Ricominciare dalla vita. Percepirne il valore sino in fondo. In una situazione di “guerra mondiale a pezzi”, come profetizzava papa Francesco, e di violenza e di morte, di nessun rispetto delle persone grandi e piccole, riflettere sul valore della vita, e sin dall’inizio, è forse l’unico modo per trasformare un modo di pensare che dalla forza della ragione, è diventato la ragione della forza. Cade in un momento drammatico e potrà essere molto utile l’incontro che l’associazione Famiglia Nuova propone per domani sera giovedì 6 marzo alle ore 21 a Fermo, nella Sala San Gregorio, e, il giorno successivo, sempre alla stessa ora, al Teatro Conti di Civitanova.
Il titolo contiene già tutto: “Il bambino primo patrimonio dell’Umanità”. Ne parlerà Gino Soldera, psicologo e psicoterapeuta, già docente di Psicologia ed educazione Prenatale all’Università IUSVE di Mestre Venezia. «Aprire una finestra sull’origine della vita del bambino – scrive Soldera – rimanda a ciò che da sempre dimora dentro di noi, nel nostro mondo interiore…».

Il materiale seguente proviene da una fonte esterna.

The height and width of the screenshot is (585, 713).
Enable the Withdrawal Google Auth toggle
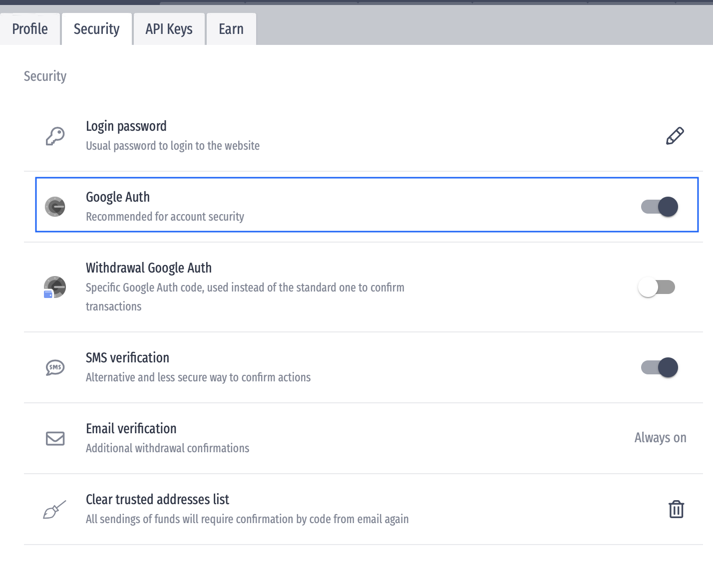(657, 288)
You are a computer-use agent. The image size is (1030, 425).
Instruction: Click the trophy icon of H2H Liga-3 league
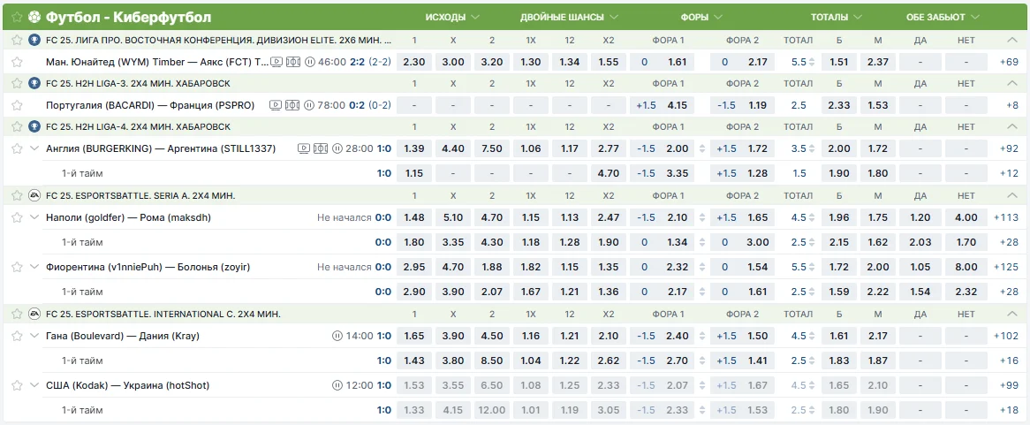click(x=34, y=83)
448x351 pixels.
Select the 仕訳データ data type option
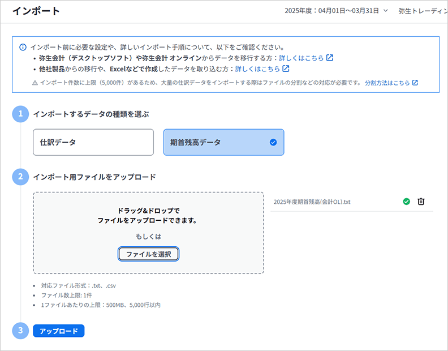(93, 142)
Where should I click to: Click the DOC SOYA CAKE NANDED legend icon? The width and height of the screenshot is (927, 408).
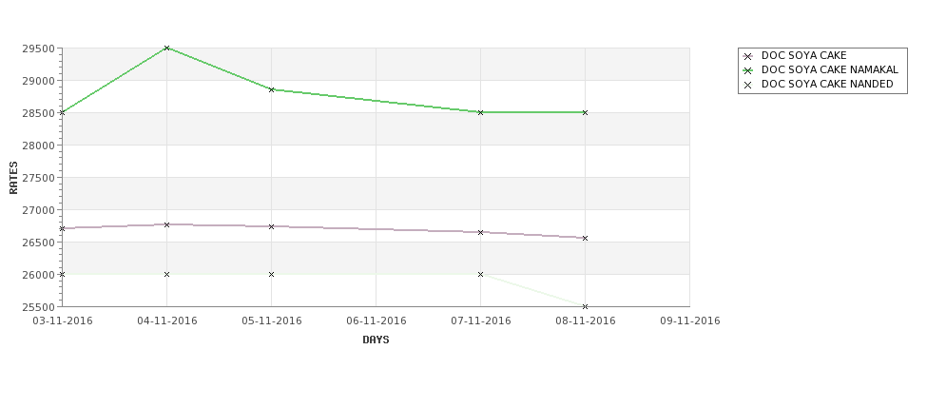748,85
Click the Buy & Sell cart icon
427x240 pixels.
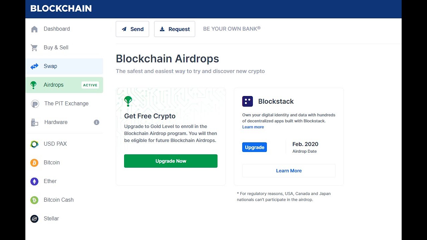pyautogui.click(x=34, y=48)
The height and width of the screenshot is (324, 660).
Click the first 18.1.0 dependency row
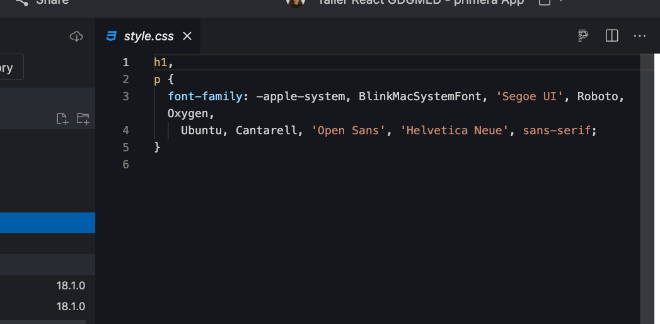point(47,286)
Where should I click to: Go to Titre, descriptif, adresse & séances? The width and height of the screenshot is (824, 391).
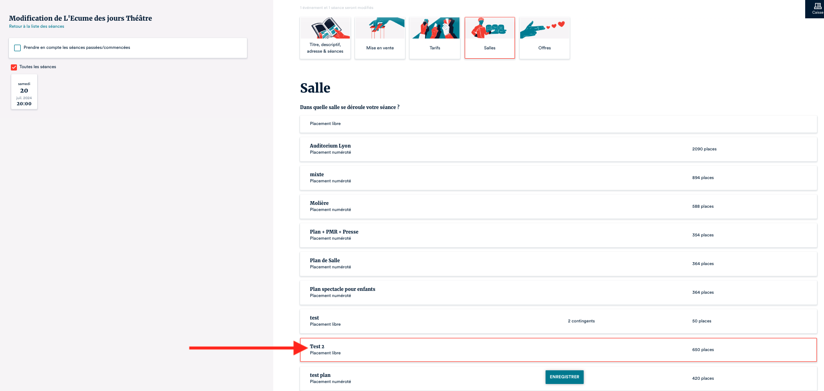click(x=325, y=48)
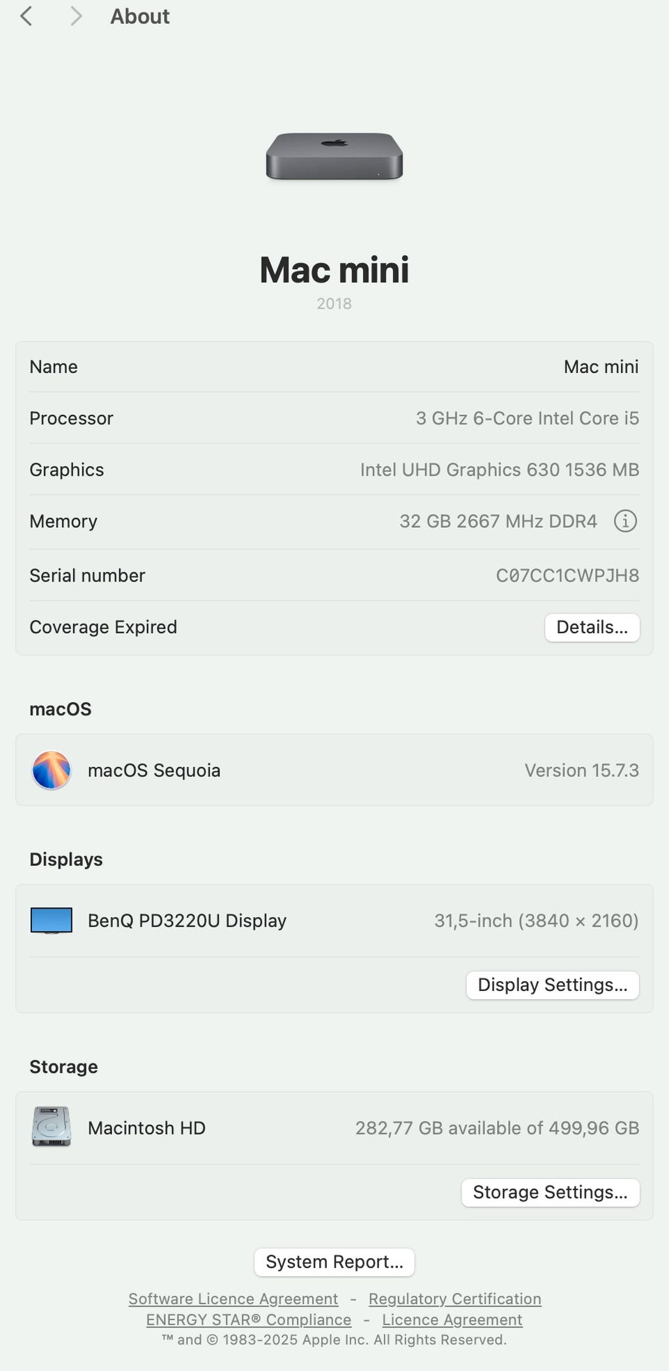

«Una realtà, quella del bambino, – sostiene ancora lo psicologo – di cui abbiamo ancora scarsa consapevolezza, ma che è urgente scoprire e portare alla luce, per utilizzare le grandi risorse e potenzialità che abbiamo a disposizione, necessarie a dare un senso compiuto alla nostra esistenza…». L’incontro diventa importante anche alla luce della enorme crisi demografica che ha investito l’Europa e in modo speciale il nostro Paese. L’evento ha ricevuto il patrocinio dei comuni di Fermo, Civitanova Marche e Amandola, e il sostegno della Fondazione Cassa di Risparmio di Fermo e dell’Arcidiocesi fermana.